**WHAT THE TASK ASKS**.
Repeat each entry in full, exactly.

**INFORMATION SHOWN**.

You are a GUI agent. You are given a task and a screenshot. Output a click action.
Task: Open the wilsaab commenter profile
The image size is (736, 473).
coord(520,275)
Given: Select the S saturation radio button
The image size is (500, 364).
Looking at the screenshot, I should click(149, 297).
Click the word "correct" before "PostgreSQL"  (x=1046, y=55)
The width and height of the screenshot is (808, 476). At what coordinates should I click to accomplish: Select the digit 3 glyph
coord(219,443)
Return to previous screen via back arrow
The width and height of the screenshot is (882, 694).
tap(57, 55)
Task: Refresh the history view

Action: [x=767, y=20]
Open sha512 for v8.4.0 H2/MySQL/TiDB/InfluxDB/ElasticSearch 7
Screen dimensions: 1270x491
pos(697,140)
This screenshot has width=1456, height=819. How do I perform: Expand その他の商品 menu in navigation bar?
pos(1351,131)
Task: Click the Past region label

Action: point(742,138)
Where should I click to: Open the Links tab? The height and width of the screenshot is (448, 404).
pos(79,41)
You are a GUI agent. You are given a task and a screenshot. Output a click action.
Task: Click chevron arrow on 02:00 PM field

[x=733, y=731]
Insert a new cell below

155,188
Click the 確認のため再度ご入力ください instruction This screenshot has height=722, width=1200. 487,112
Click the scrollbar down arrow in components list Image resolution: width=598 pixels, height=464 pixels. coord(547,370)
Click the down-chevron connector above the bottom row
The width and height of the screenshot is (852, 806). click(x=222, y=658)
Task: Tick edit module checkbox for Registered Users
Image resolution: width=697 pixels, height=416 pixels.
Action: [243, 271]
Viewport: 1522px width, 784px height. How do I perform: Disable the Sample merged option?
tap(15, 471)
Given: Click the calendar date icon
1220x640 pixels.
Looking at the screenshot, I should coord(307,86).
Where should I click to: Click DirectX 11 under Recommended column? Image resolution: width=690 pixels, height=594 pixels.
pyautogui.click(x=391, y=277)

**FINISHED EXERCISE**.
You are a GUI agent. You are given a task and a screenshot. Output a click action.
Task: Open the wilsaab commenter profile
The image size is (736, 473).
coord(520,275)
Given: Select the S saturation radio button
The image size is (500, 364).
Looking at the screenshot, I should click(149, 297).
Click the word "correct" before "PostgreSQL"  (x=1046, y=55)
The width and height of the screenshot is (808, 476). At what coordinates should I click to accomplish: Select the digit 3 glyph
coord(219,443)
Return to previous screen via back arrow
The width and height of the screenshot is (882, 694).
tap(57, 55)
Task: Refresh the history view

Action: [x=767, y=20]
Open sha512 for v8.4.0 H2/MySQL/TiDB/InfluxDB/ElasticSearch 7
Screen dimensions: 1270x491
pos(697,140)
This screenshot has width=1456, height=819. How do I perform: Expand その他の商品 menu in navigation bar?
pos(1351,131)
Task: Click the Past region label

Action: point(742,138)
Where should I click to: Open the Links tab? The height and width of the screenshot is (448, 404).
pos(79,41)
You are a GUI agent. You are given a task and a screenshot. Output a click action.
Task: Click chevron arrow on 02:00 PM field

[x=733, y=731]
Insert a new cell below

155,188
Click the 確認のため再度ご入力ください instruction This screenshot has height=722, width=1200. 487,112
Click the scrollbar down arrow in components list Image resolution: width=598 pixels, height=464 pixels. coord(547,370)
Click the down-chevron connector above the bottom row
The width and height of the screenshot is (852, 806). click(x=222, y=658)
Task: Tick edit module checkbox for Registered Users
Image resolution: width=697 pixels, height=416 pixels.
Action: [243, 271]
Viewport: 1522px width, 784px height. How do I perform: Disable the Sample merged option?
tap(15, 471)
Given: Click the calendar date icon
1220x640 pixels.
Looking at the screenshot, I should coord(307,86).
Where should I click to: Click DirectX 11 under Recommended column? Image resolution: width=690 pixels, height=594 pixels.
pyautogui.click(x=391, y=277)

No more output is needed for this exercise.